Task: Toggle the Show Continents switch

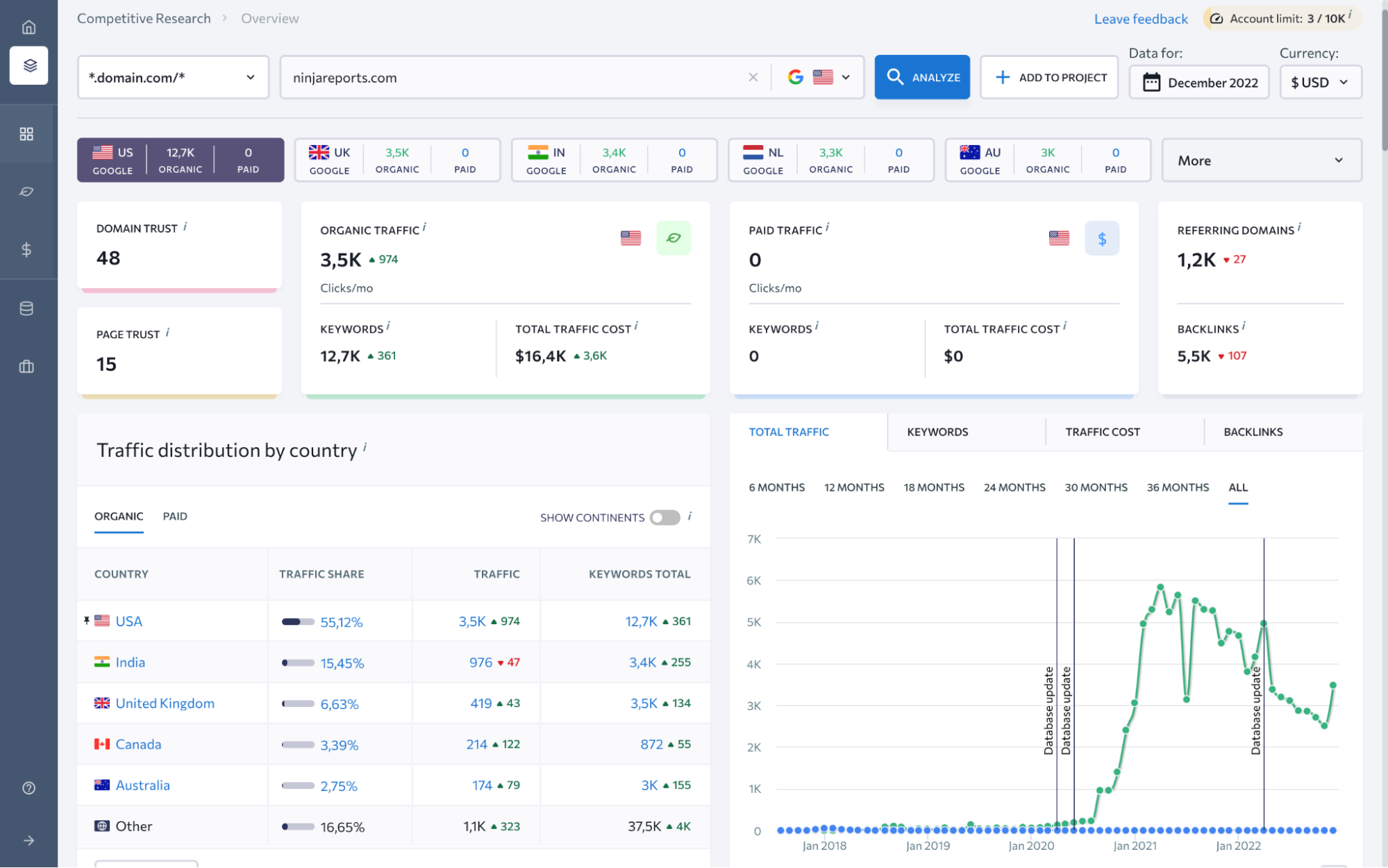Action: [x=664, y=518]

§ §

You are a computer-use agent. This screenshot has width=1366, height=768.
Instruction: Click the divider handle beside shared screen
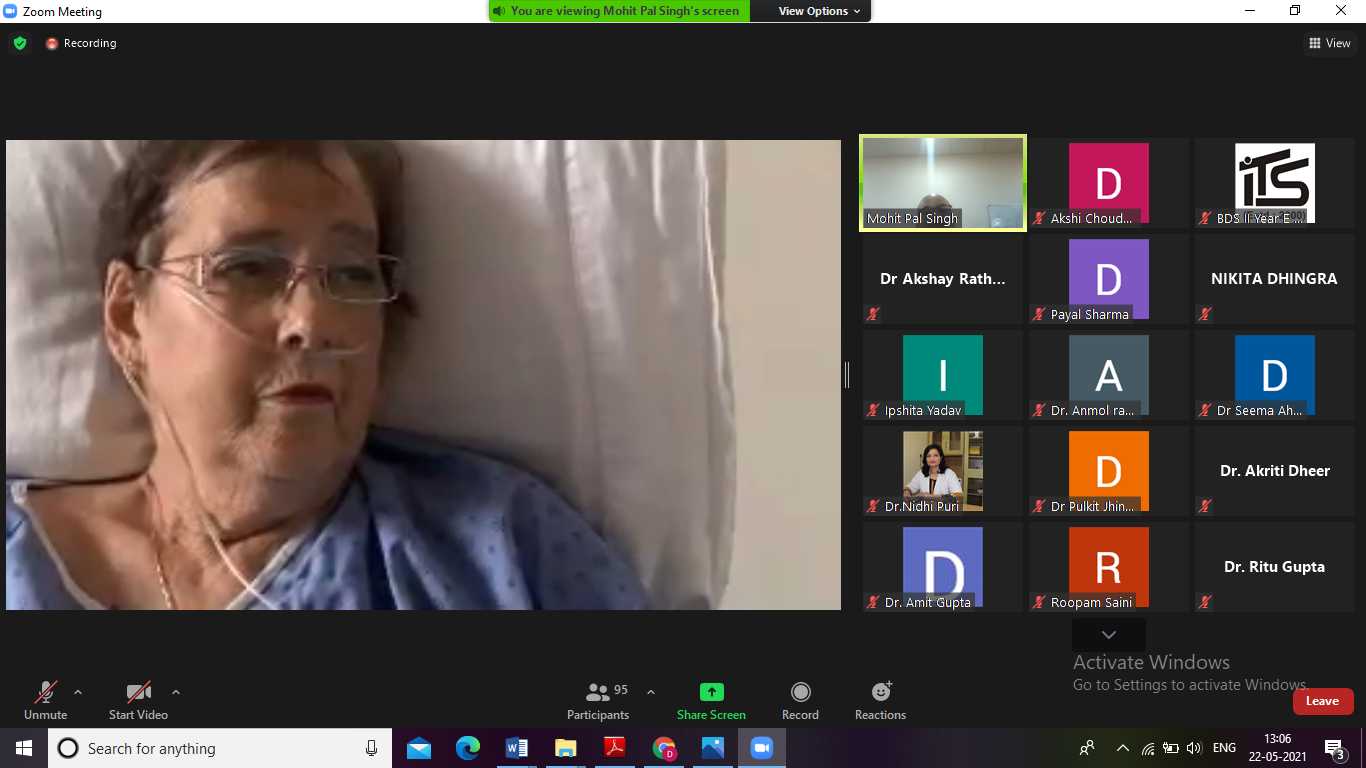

§ §

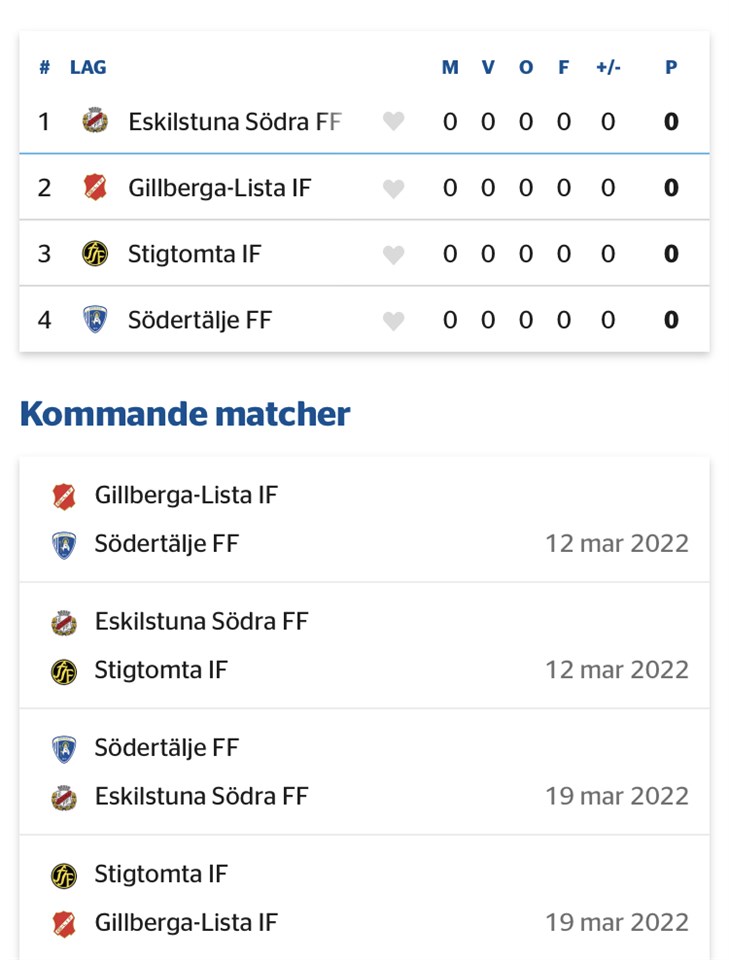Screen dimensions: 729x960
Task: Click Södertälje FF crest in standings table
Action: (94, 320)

§ §

Task directions
Print, without alteration, only the lines above between the one holding "You are a computer-use" and the one holding "Instruction: Click the", inclusive.

Worked solution
You are a computer-use agent. This screenshot has width=1366, height=768.
Instruction: Click the divider handle beside shared screen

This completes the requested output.